Ok, now let's see the implementation of the BST
public static int binarySearch(int[] a, int key) {
int low = 0;
int high = a.length - 1;
while (low <= high) {
int mid = (low + high) / 2;
int midVal = a[mid];
if (midVal < key)
low = mid + 1;
else if (midVal > key)
high = mid - 1;
else
return mid; // key found
}
return -(low + 1); // key not found.
}
This a standard binary search in Java, this was written in the java.util.Arrays.
Looking from different angles is hard to find the bug, actually, it's correct, but not actually... Ok, let me explain...
The bug 👨💻
The bug is in the mathematical details of this line:
int mid =(low + high) / 2;
But why?
Well, according to Joshua Bloch in his article,
In Programming Pearls Bentley says that the analogous line "sets m to the average of l and u, truncated down to the nearest integer." On the face of it, this assertion might appear correct, but it fails for large values of the int variables low and high. Specifically, it fails if the sum of low and high is greater than the maximum positive int value (231 - 1). The sum overflows to a negative value, and the value stays negative when divided by two. In C this causes an array index out of bounds with unpredictable results. In Java, it throws ArrayIndexOutOfBoundsException.

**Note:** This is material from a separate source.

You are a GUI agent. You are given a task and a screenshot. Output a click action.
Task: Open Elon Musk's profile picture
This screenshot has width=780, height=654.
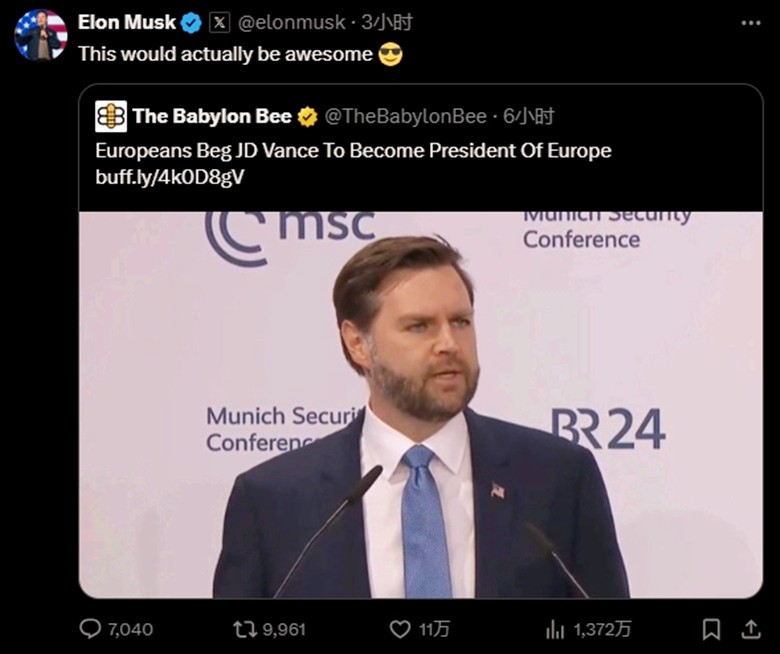[40, 35]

This bug can manifest itself for arrays whose length (in elements) is 230 or greater (roughly a billion elements). This was inconceivable back in the '80s, when Programming Pearls was written, but it is common these days at Google and other places. In Programming Pearls, Bentley says "While the first binary search was published in 1946, the first binary search that works correctly for all values of n did not appear until 1962." The truth is, very few correct versions have ever been published, at least in mainstream programming languages.
TLDR: The int data type has a limit, when summing two extraordinary big values we get an overflow and it has a negative value, then the value stays negative when divided by two causing the bug.
The correct way 👍
Now, let's see the correct way to fix it:
int mid = low + ((high - low) / 2);
this now prevents the overflow and (at least for now) makes it bug-free. At least, we strongly suspect it's bug-free.
Now, after this we can feel better for getting this wrong on college, even the greatest can fail! 😂
See you later!
References:
https://www.mathwarehouse.com/programming/gifs/binary-search-tree.php
https://en.wikipedia.org/wiki/Binary_search_tree
https://ai.googleblog.com/2006/06/extra-extra-read-all-about-it-nearly.html
Top comments (8)
I've seen it straight away. This has been discussed recently quite a lot, I'm surprised an Enterprise programming language has such naive bugs.
Oh well, I guess it's Java, so I'm not THAT surprised.
On point my dude! 🤣🔥
Another way to find the mid: int mid = (low + high) >>> 1.
Source: ai.googleblog.com/2006/06/extra-ex...
Line no. 10, the implementation of BST, you forgot to add a ;
:p
Oh gosh! Thanks for letting me know!
why dont we just have int mid = low/2 + high/2;
Because that's wrong :D
low = 3;
high = 5;
int mid = 3/2 + 5/2 is actually 1 + 2 = 3 because division returns integers. And that gives the wrong result.
int mid =(low + high) / 2 = (3+5) / 2 = 8 / 2 = 4. This is the correct mid.
The "sorted array search" example is the behavior of O(n) search in an unsorted array.
You're already applying binary search to a sorted array by using the indices.